Leave out all pictures while you copy the lines exactly from the one with "Task: Click the blue" through the last line of the listing.

◆ Source information
*** Block opens ***

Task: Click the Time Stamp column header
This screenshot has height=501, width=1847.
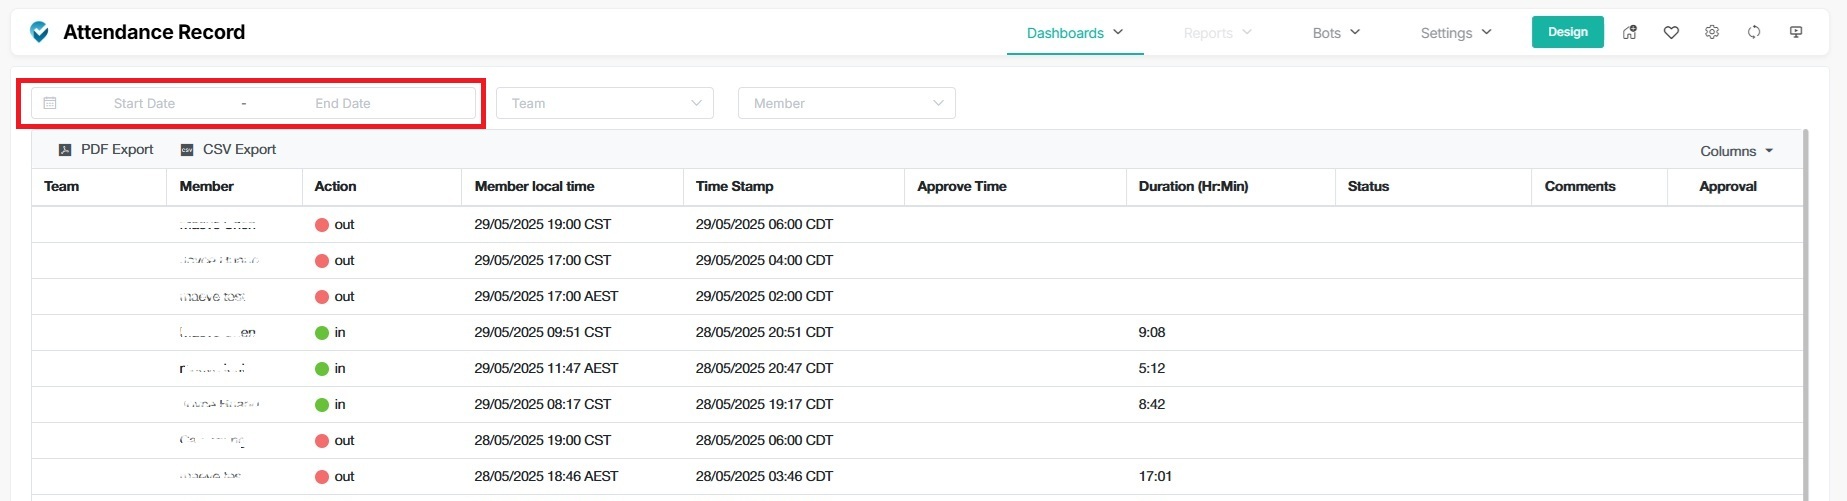Action: pyautogui.click(x=734, y=186)
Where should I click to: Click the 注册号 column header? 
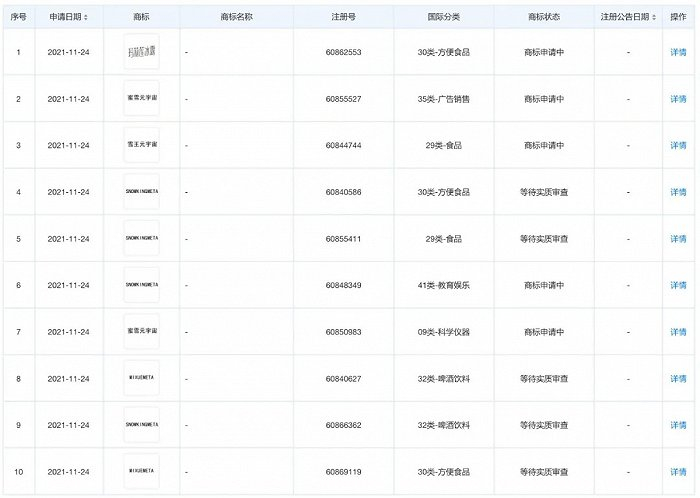coord(343,18)
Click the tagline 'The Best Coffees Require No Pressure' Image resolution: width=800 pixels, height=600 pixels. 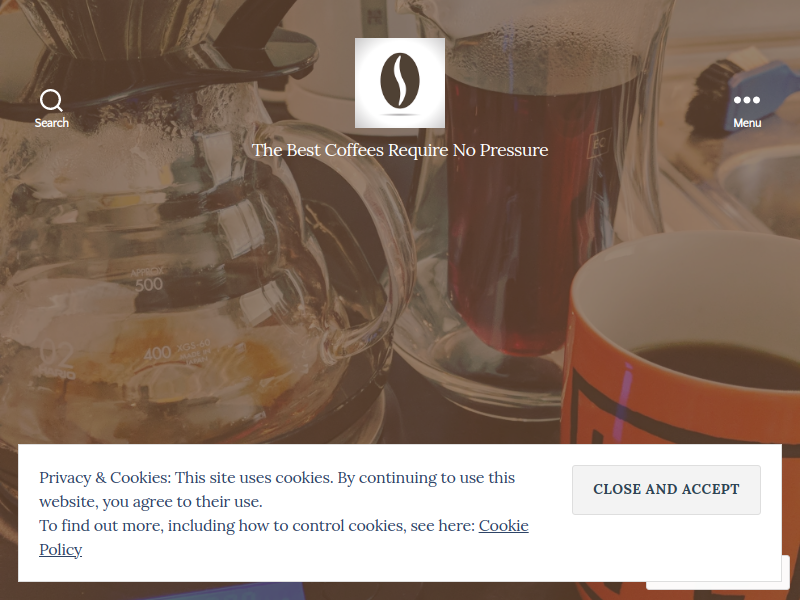400,150
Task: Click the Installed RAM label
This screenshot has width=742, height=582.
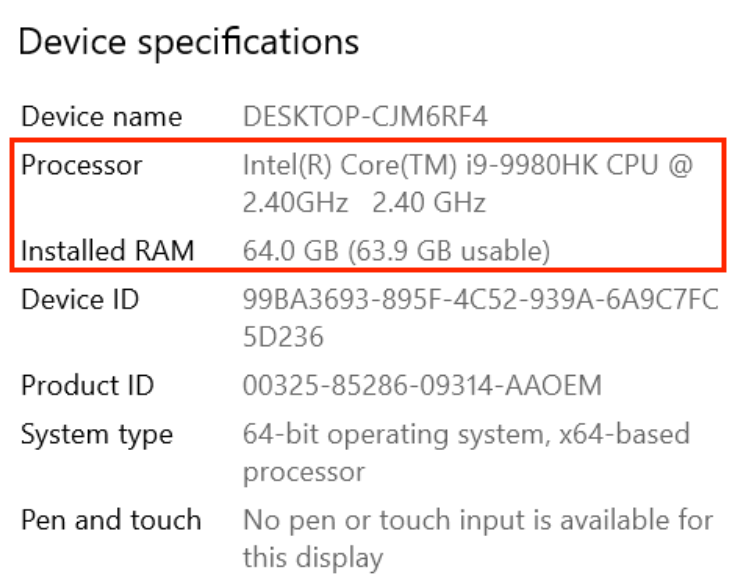Action: 108,250
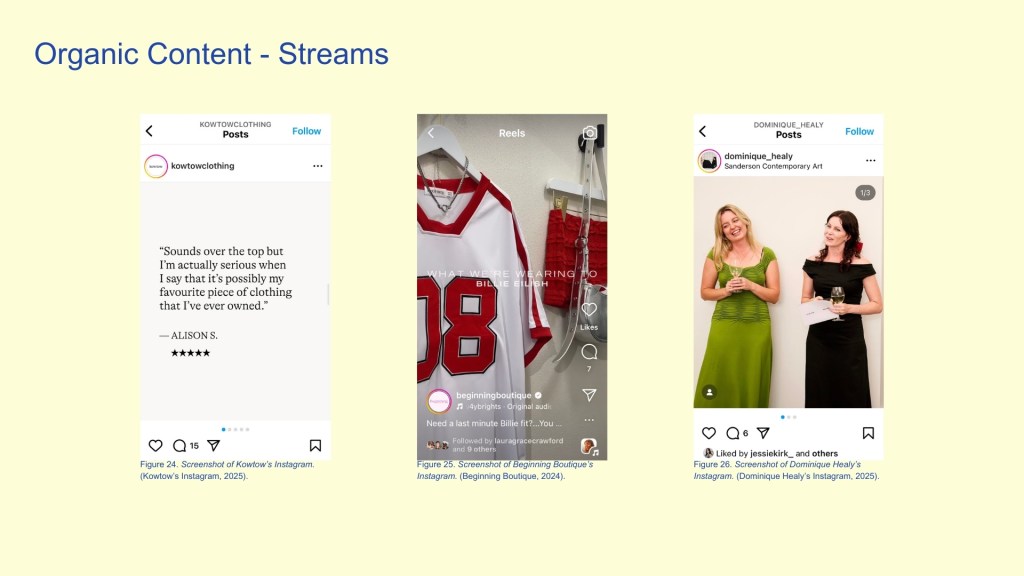Open three-dot options on dominique_healy post
This screenshot has height=576, width=1024.
870,161
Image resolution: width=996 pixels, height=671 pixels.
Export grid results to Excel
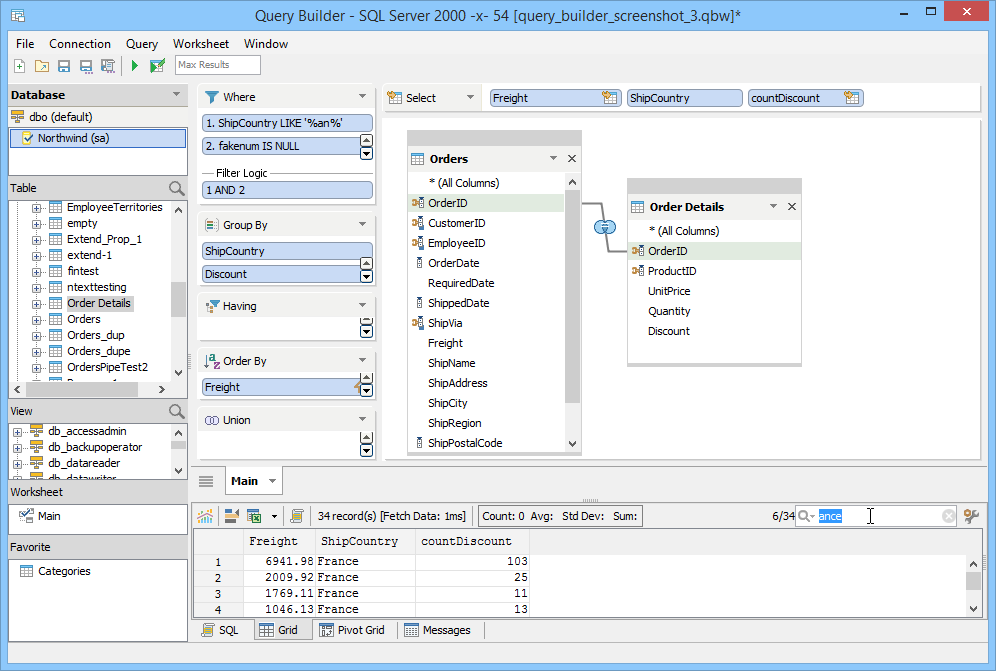pyautogui.click(x=254, y=515)
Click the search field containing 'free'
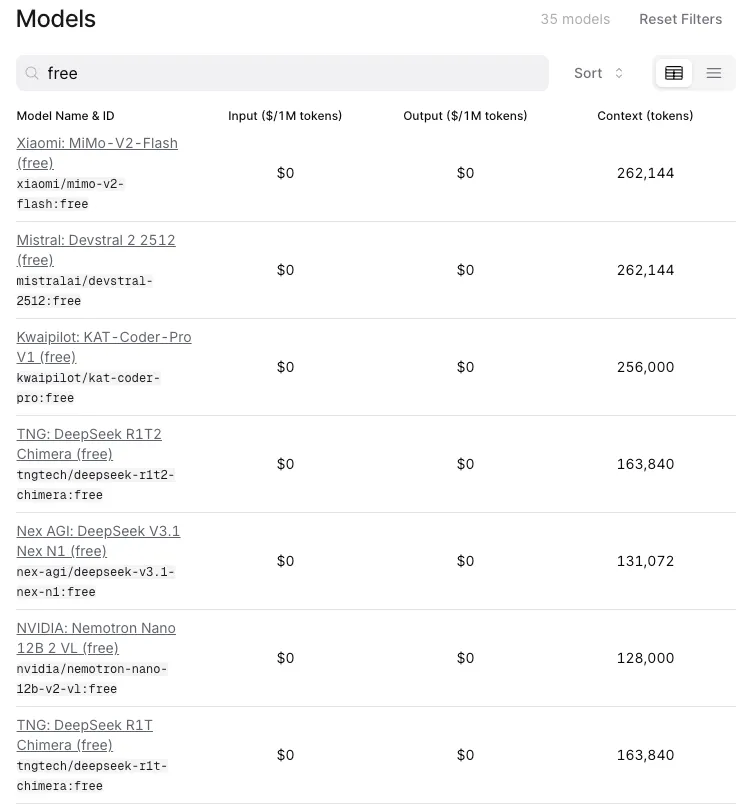The width and height of the screenshot is (747, 807). (x=290, y=73)
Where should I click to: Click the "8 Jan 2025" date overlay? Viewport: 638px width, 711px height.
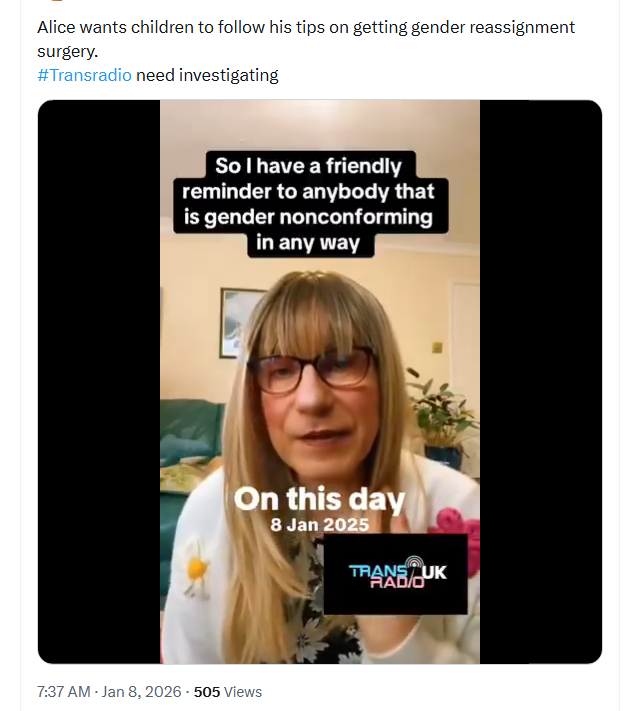pos(318,523)
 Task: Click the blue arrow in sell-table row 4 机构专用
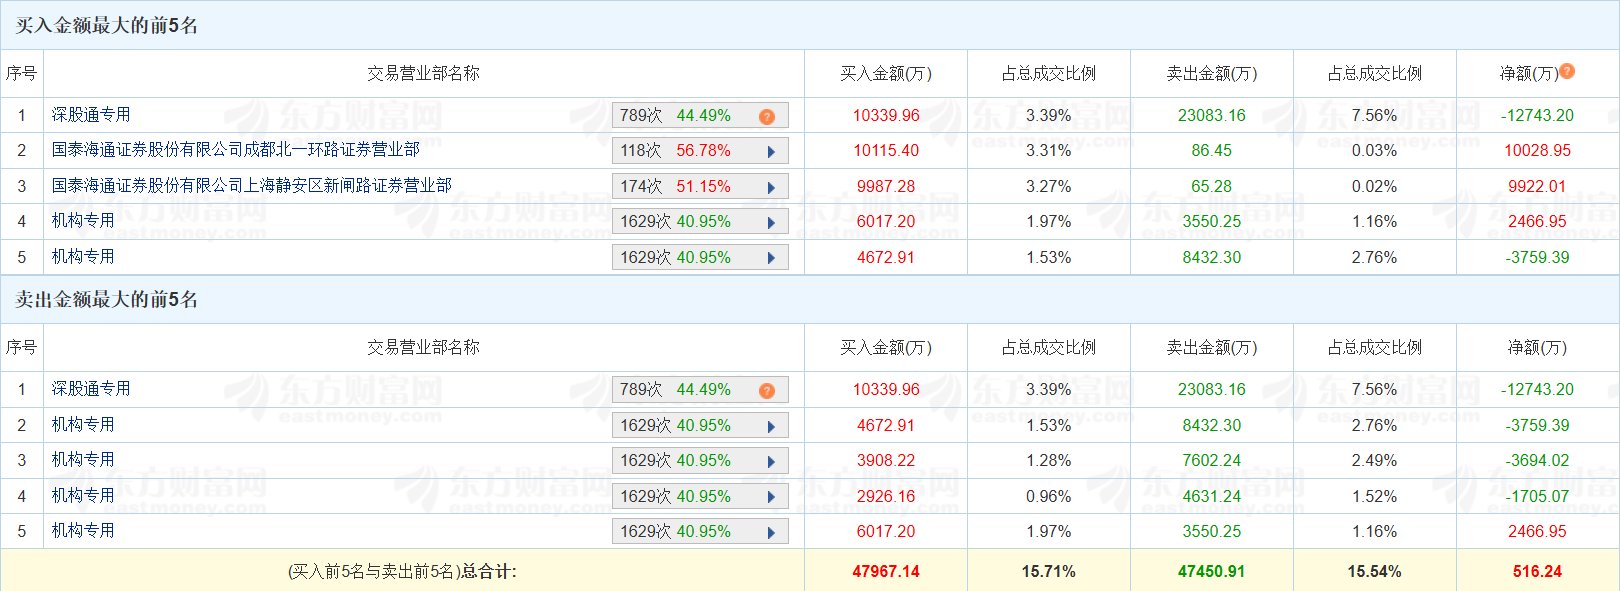(x=771, y=497)
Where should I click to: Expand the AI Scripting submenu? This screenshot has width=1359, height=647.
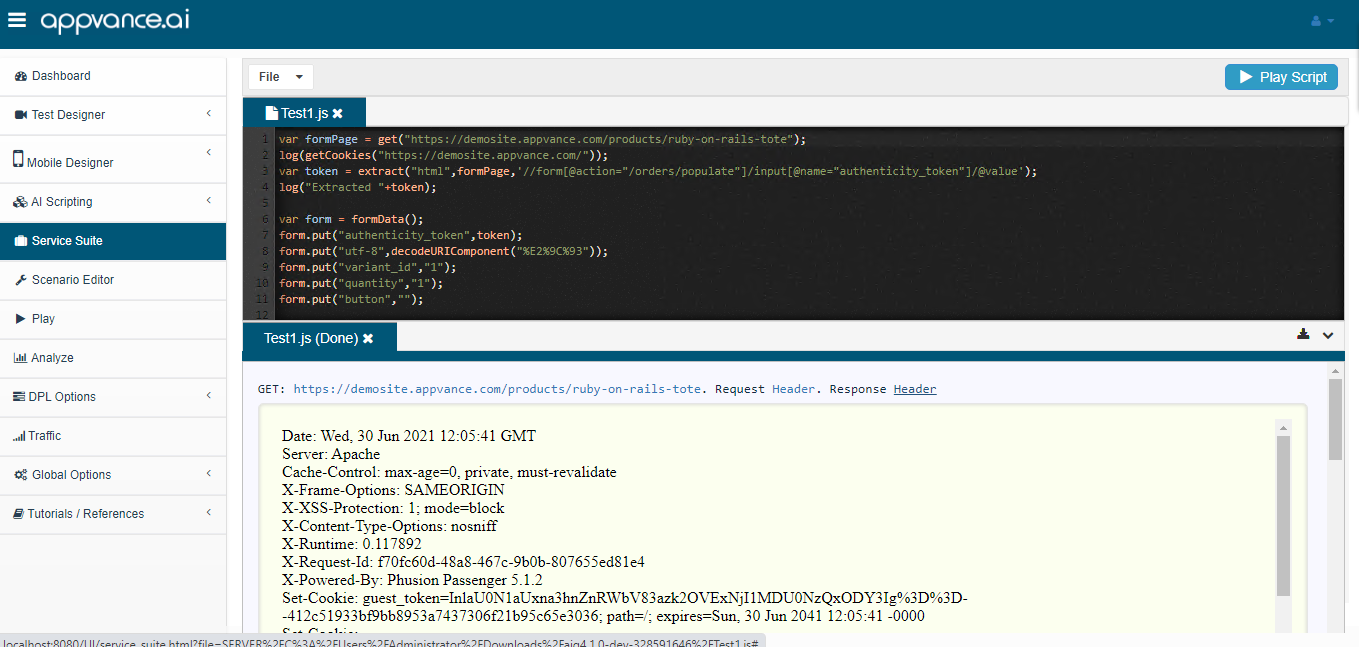point(208,201)
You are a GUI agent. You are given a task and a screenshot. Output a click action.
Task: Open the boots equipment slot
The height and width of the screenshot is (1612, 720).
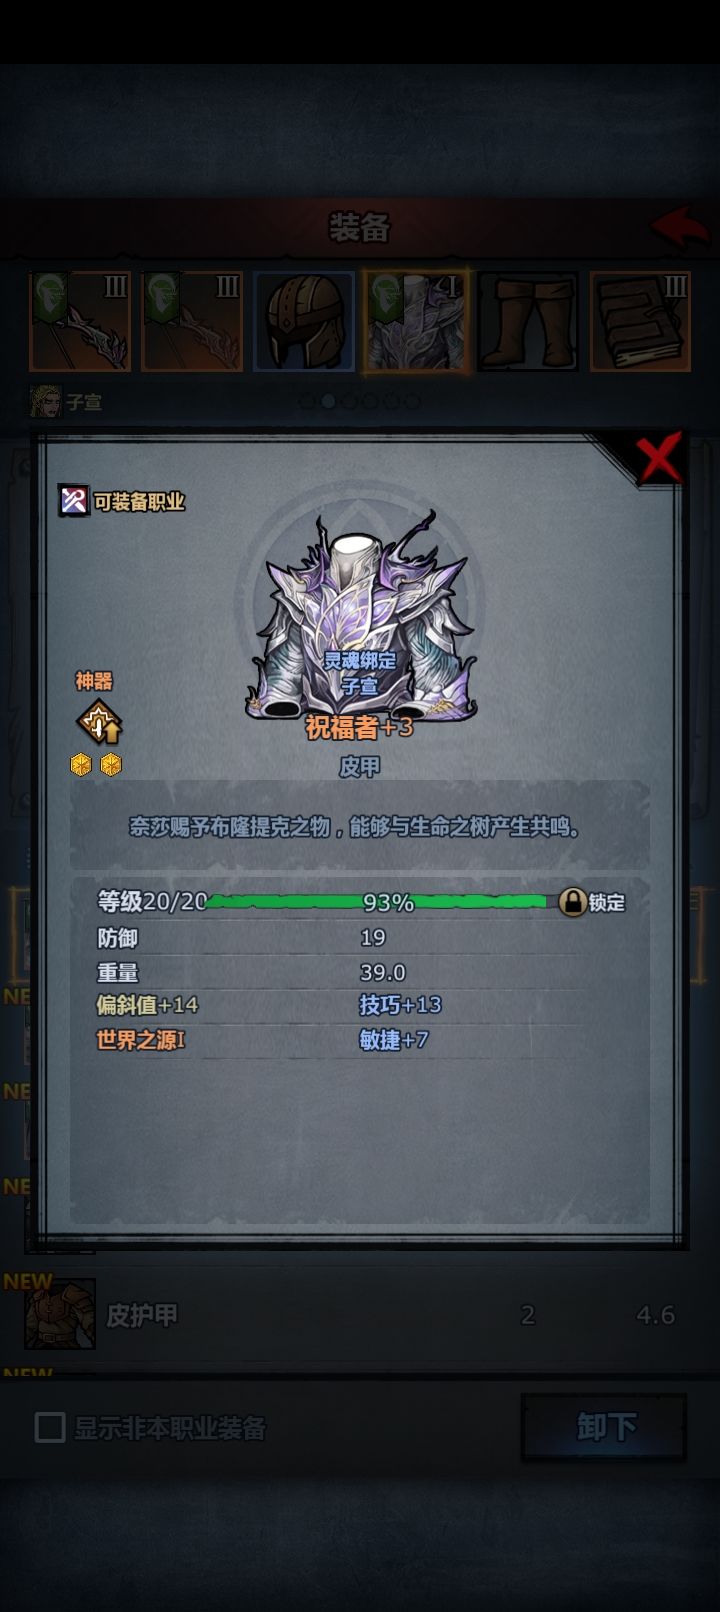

*** Block closes ***

◆ Answer section
 Task: Click the blue arrow in sell-table row 4 机构专用
(x=771, y=497)
Where should I click to: Expand the AI Scripting submenu? This screenshot has width=1359, height=647.
point(208,201)
You are a GUI agent. You are given a task and a screenshot. Output a click action.
Task: Open the boots equipment slot
The height and width of the screenshot is (1612, 720).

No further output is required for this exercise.